It sounds like an affirmation or the title to a book. I should write the book. I ran across the John Ringling Bridge on Tuesday. It seems when ever I need to forget something or run from my demons, I run. OH boy do I run. It felt really good to run across this bridge. I even did the Rocky Balboa fist pumps at the apex in the middle on the way back. And I sweat! It is so friggin hot here in Florida so I certainly sweat. I sweat out toxins in my body that needed to get out. There are so many things in my brain, my body that I need to get out and wash down the drain. I am such an ASININE self sabotaging idiot that really really needs to get the biggest kick in my ass. It has gotten to the point where I just cannot drink any more. Not a drop. Because when I do I put on my ASS hat. I do things I cannot believe I have done when I wake up the next day. It is like there is this tortured black hearted soul that just comes out and says. What is the WORSE thing I can do right now to fuck up my life? OMG that's perfect!!! But I have stooped to my absolute lowest of the low. I have lashed out at innocent people. Aren't they all tho? The people that I contact on the internet? My weapon of choice.

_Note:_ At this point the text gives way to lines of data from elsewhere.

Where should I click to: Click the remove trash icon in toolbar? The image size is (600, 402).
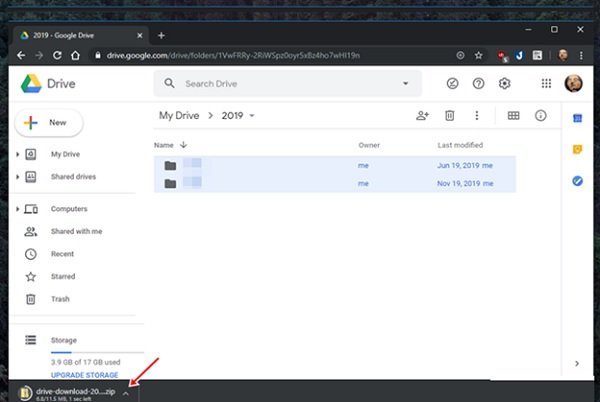click(x=450, y=116)
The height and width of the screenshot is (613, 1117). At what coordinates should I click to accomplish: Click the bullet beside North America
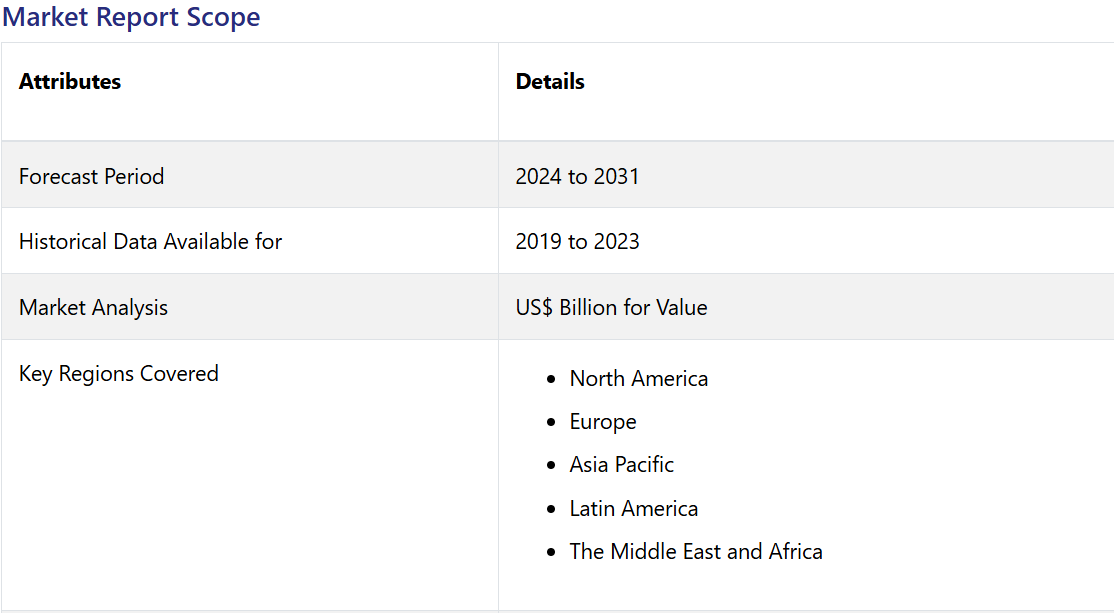coord(551,379)
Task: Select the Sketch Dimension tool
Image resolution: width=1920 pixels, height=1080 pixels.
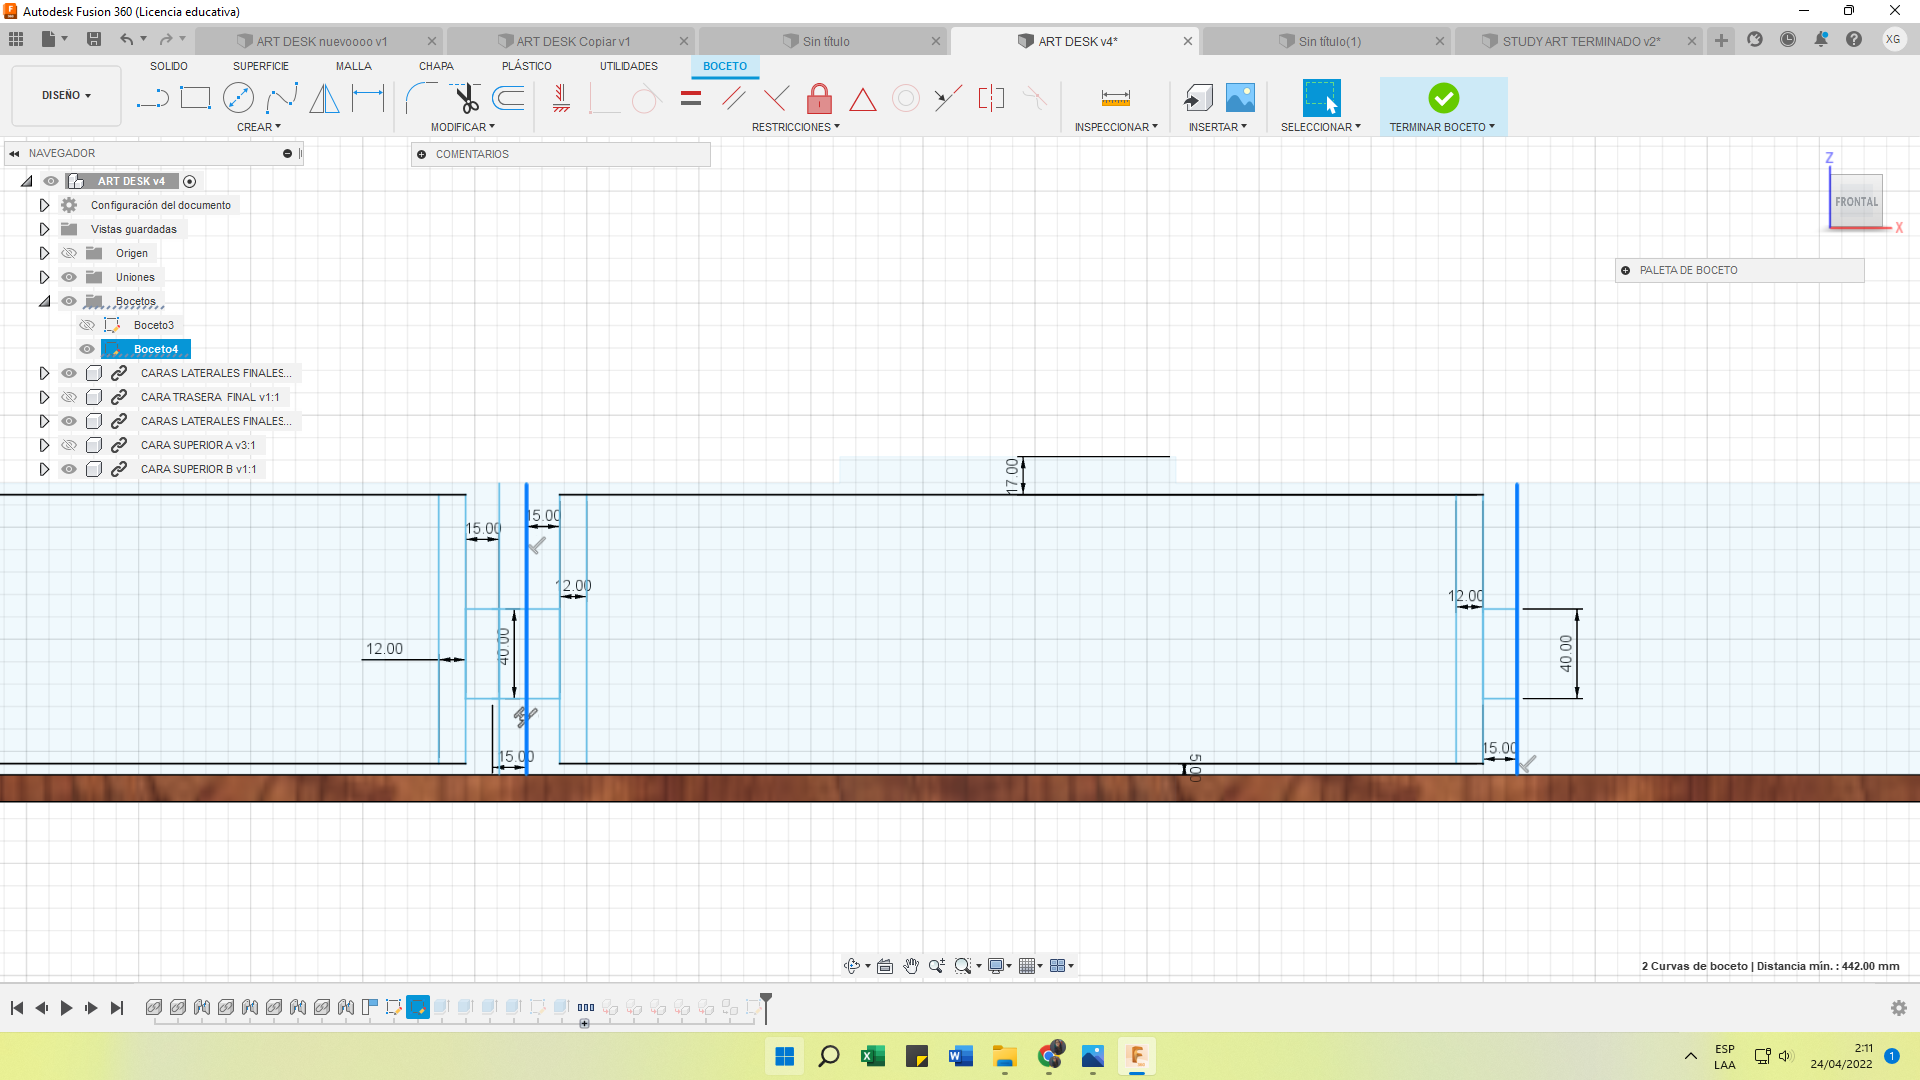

90% of my life has been so wonderful and good and spiritually awakened. But the other 10%. And it is the most important 10% that should be at the top. I fucked up royally. I have self imposed myself to my hermit-dom for now. Not to figure out why I do it, but to just stay away from the public and read books on alcoholism, sobriety and more spirituality. Not that it will ever fix the latest things that I have done. Maybe part of this is because I do everything alone. Being alone all the time is so painful for me. If I just had someone...... I wake up in the middle of the night wondering why I should still exist any more? I have sabotaged everything good in my life. I don't deserve forgiveness at this point. I deserve a pointed finger and a You selfish asshole!!!
So I do exist. Nothing I can do about it right now. So I run. I run across this bridge. Each step stomping on my soul. God dam you Cyndie. God dam you.